In simple word two controllers that control one resource based on the implementation mechanism It's difficult to patch the resource
workload render the deployment
when restart the controllers will leads to the resource's pod restart
For example:
ServerWorkload create a deployment and set replicas to 0
ManualScalerTrait patch the replicas of this deployment from 0 to 3
when restart the controllers
if the deployment has exist we will find the following event
Events:
Type Reason Age From Message
---- ------ ---- ---- -------
Normal ScalingReplicaSet 13s (x12 over 5h5m) deployment-controller Scaled down replica set simple-web-33-5d759bd4cf to 0
Normal ScalingReplicaSet 12s (x15 over 5h7m) deployment-controller Scaled up replica set simple-web-33-5d759bd4cf to 3
It's a problem of how can Workload and Trait work together to update a resource when can not patch the resource, so mention it.
@allenhaozi A possible workaround: maybe the ServerWorkload controller should show no opinion on .spec.replicas when create/reconcile a Deployment, leaving .spec.replicas to ManualScalerTrait, just like how ContainerizedWorkload controller does.
But of course, it's still a problem to deal with "field management by multiple controllers", as @ryanzhang-oss said in this issue.

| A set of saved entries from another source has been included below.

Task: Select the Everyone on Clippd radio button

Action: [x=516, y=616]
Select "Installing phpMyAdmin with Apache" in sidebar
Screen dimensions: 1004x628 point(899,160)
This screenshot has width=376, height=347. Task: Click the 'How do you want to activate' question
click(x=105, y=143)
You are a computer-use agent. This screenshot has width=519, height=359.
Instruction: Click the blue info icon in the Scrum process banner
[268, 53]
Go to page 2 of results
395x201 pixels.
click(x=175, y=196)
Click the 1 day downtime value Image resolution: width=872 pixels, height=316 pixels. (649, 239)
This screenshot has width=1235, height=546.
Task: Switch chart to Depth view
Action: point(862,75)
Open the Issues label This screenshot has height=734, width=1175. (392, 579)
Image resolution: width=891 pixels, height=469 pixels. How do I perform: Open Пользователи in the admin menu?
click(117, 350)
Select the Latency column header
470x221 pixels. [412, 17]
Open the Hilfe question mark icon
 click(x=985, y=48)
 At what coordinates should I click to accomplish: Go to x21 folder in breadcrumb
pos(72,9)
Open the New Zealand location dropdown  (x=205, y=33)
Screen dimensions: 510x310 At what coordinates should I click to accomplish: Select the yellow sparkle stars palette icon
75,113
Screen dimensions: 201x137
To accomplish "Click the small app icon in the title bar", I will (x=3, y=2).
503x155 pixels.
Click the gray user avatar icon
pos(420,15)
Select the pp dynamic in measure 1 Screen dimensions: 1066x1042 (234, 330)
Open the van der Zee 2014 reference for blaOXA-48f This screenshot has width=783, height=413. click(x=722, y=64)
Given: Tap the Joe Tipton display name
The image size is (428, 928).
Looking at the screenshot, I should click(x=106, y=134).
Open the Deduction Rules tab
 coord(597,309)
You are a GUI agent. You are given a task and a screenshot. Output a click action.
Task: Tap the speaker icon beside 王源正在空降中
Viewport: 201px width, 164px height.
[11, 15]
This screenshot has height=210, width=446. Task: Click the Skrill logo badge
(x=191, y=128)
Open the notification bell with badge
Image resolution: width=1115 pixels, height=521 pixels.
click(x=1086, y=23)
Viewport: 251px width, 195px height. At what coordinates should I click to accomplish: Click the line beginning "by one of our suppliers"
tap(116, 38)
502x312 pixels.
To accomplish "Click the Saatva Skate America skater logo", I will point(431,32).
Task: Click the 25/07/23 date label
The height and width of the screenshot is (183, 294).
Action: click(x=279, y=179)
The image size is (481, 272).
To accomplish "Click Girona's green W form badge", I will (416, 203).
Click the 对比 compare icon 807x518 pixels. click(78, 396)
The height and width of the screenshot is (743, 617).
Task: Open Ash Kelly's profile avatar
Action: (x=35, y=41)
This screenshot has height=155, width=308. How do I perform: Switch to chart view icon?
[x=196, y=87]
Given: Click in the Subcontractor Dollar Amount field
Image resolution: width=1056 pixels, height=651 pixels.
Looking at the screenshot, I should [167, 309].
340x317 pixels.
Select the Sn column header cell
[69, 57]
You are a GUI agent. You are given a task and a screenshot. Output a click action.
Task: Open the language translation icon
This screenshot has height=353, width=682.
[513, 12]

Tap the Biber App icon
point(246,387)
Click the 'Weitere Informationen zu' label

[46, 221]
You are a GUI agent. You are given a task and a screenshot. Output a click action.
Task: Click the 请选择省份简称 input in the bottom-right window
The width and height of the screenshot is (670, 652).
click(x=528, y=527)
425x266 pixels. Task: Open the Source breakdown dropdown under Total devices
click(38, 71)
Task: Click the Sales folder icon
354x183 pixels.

Fixed in https://github.com/oam-dev/kubevela/pull/857 Any plan to port it to this repo too?
Hello! how can I help?? I am new here but very curious to learn and explore this, can anyone guide me with what i should start ?
Hi, @Ananya-1106 Welcome! This repo is a more like libariry of OAM implementation, we suggest you to get start from KubeVela and the oam-kubernetes-runtime lib was contained there.